Не забыли Аввакума и с другой стороны. В 1717 году арестован был в Москве, по обвинению в тайном исповедании раскола, мужик Иван, оказавшийся на следствии сыном бывшего юрьевецкого протопопа. В течение многих лет томился он с матерью и братом в тяжком заключении на Мезени, пока, наконец, его не освободило отсюда заступничество князя В. В. Голицына, который и сам в то время находился уже в опале и через Мезень проезжал в место своей ссылки – Холмогоры. Его слово имело еще вес у двоюродного брата его, князя Б.А. Голицына, стоявшего тогда во главе правительства, и благодаря ему семья казненного протопопа получила свободу. Прожив несколько лет в Москве, Иван опять попал, однако, в руки властей и на этот раз уже не мог освободиться.
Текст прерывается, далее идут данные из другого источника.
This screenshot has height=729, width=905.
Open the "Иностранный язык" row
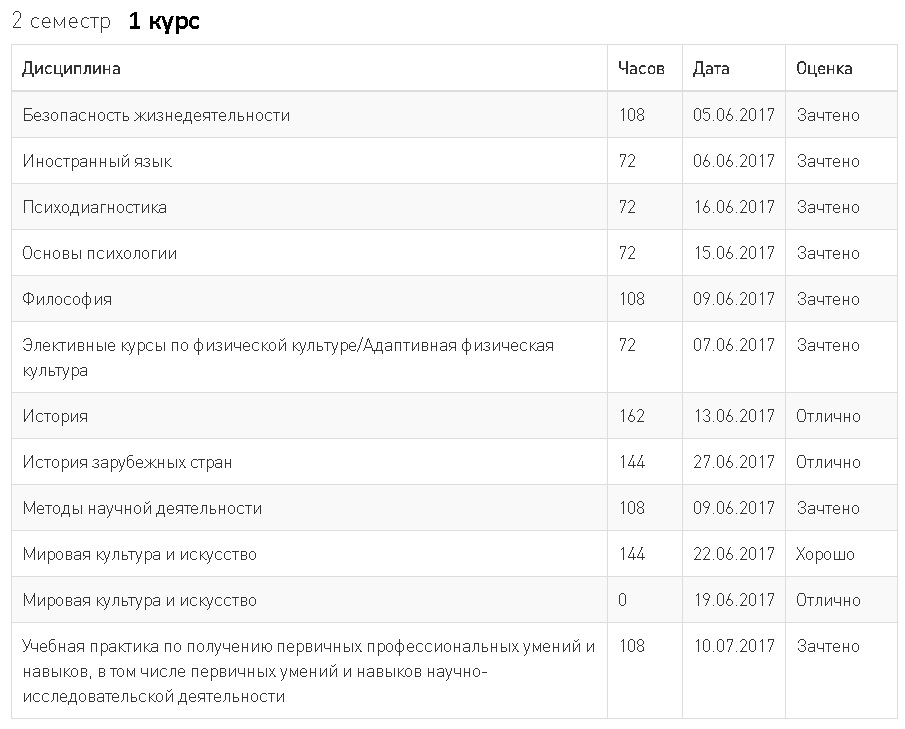pyautogui.click(x=97, y=161)
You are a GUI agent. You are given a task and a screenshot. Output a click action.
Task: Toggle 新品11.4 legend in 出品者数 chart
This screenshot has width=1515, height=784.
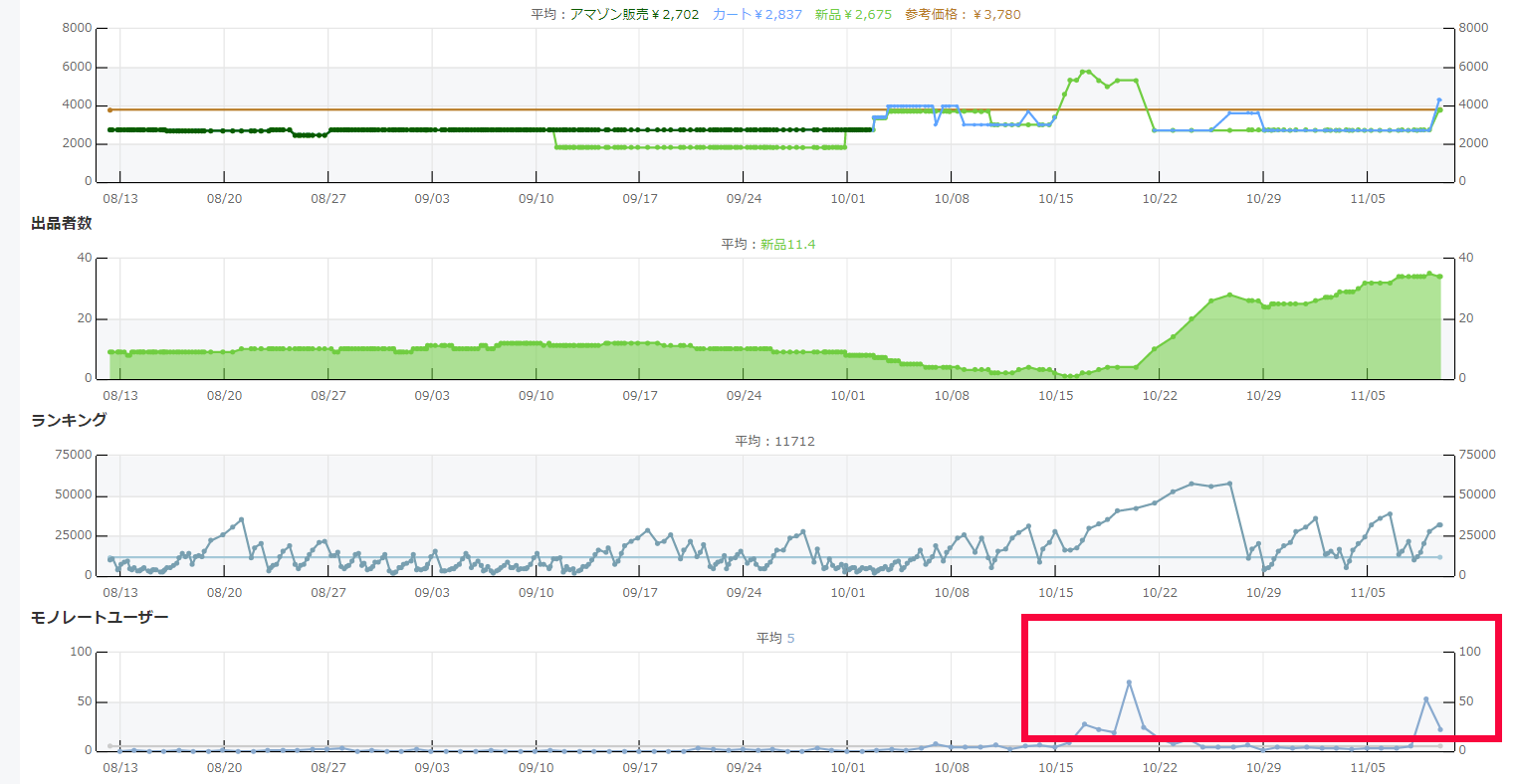tap(787, 245)
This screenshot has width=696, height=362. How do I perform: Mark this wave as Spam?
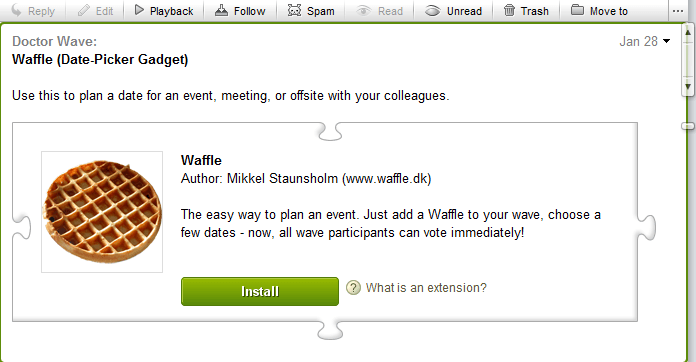(x=311, y=11)
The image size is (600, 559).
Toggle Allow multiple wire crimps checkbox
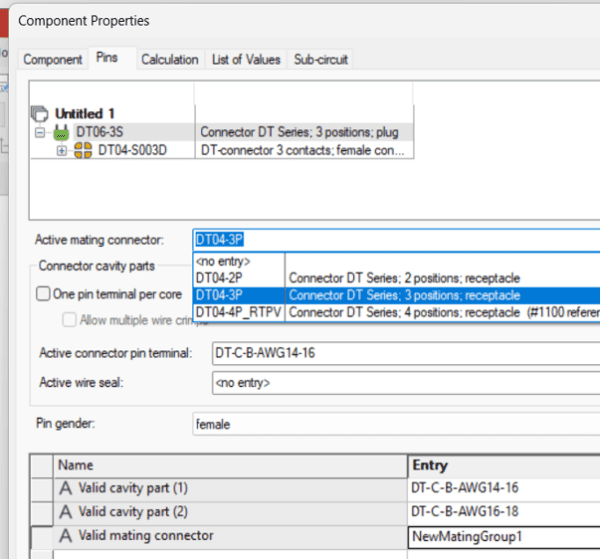pos(70,320)
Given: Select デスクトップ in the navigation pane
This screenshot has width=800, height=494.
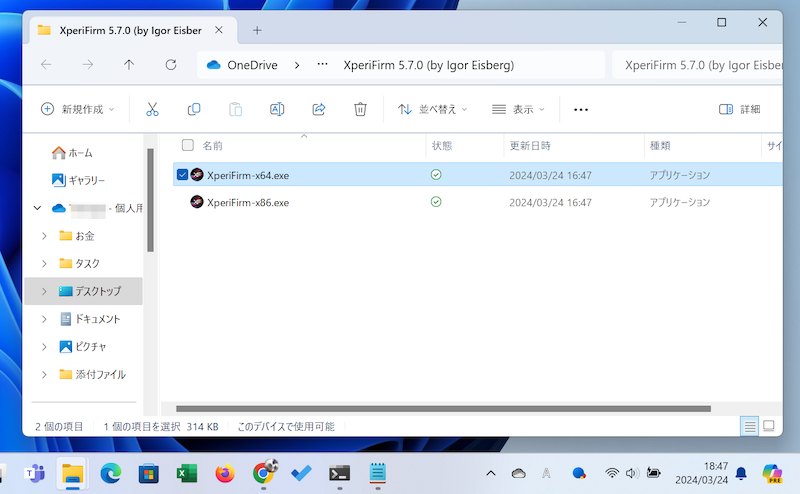Looking at the screenshot, I should point(97,291).
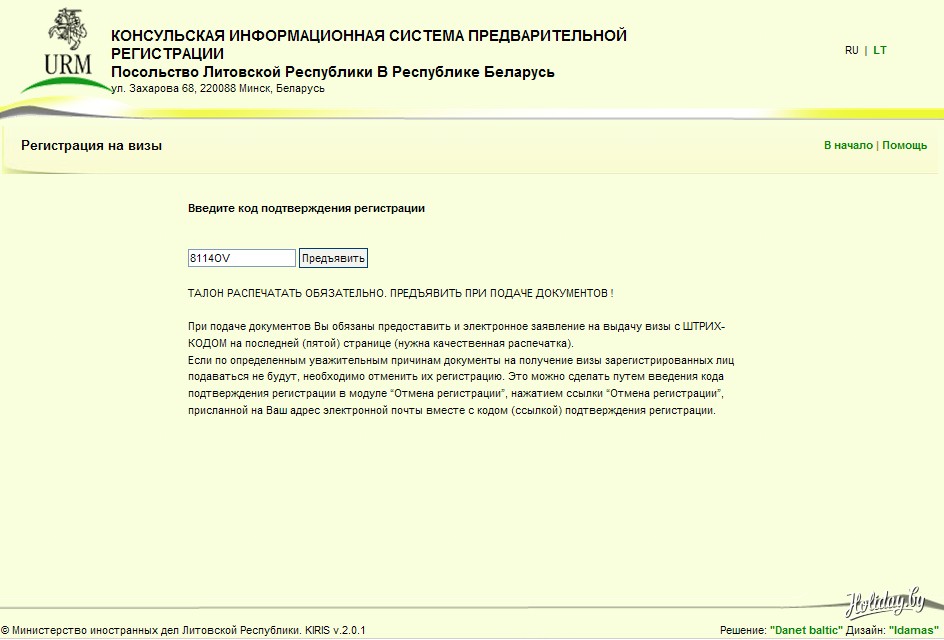
Task: Click the "Посольство Литовской Республики" embassy name
Action: pyautogui.click(x=332, y=72)
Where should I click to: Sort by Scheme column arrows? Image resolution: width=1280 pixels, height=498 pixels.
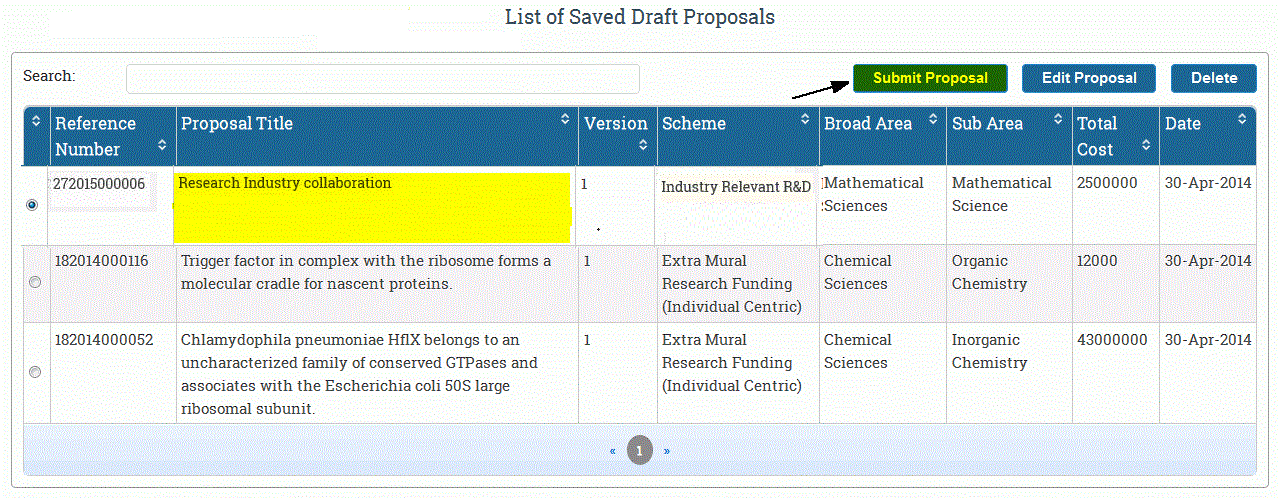coord(805,119)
Напрасно он заявлял, что он “в вере православной и в церкви православной кафолической... в соединении быть хощет до кончины жизни своей непременно”, что он у исповеди бывал и святых тайн причащался, а “крестное знамение полагает он на себе трехперстное первых перстов”, напрасно проклинал раскольников и подтверждал, что “отца своего Аввакума за православного не приемлет и вменяет его за сущаго святей церкви противника и всех злых дел его отрицается”. Слава отца громко говорила против сына, и призрак могучего протопопа заслонял в глазах судей мелкую фигуру Ивана Аввакумова. Дело о последнем все тянулось, и наконец Ивана, несмотря на все его оправдания, решили “отослать в монастырь дальний, куда надлежит, на вечное житье”. Только что успели, однако, назначить местом его ссылки Кириллов монастырь, как 7 декабря 1720 года Иван Аввакумов, “будучи в С.-Петербургской крепости за караулом, умре”.
ИСТОЧНИКИ
Главным источником для биографии Аввакума служат его собственные сочинения, напечатанные Н. Субботиным в его издании “Материалы для истории раскола за первое время его существования” (тома 1, 5, 8, отдельные указания и материалы рассеяны и по другим томам), и А. Бороздиным в его книге “Протопоп Аввакум”, СПб., 1898 г., приложения. Указания на литературу желающие могут найти в книге А. Пругавина “Раскол – сектантство”, М., 1887 и у С. А. Венгерова в его “Критико-биографическом словаре русских писателей и ученых, вып. 1, СПб., 1886, стр. 24—25.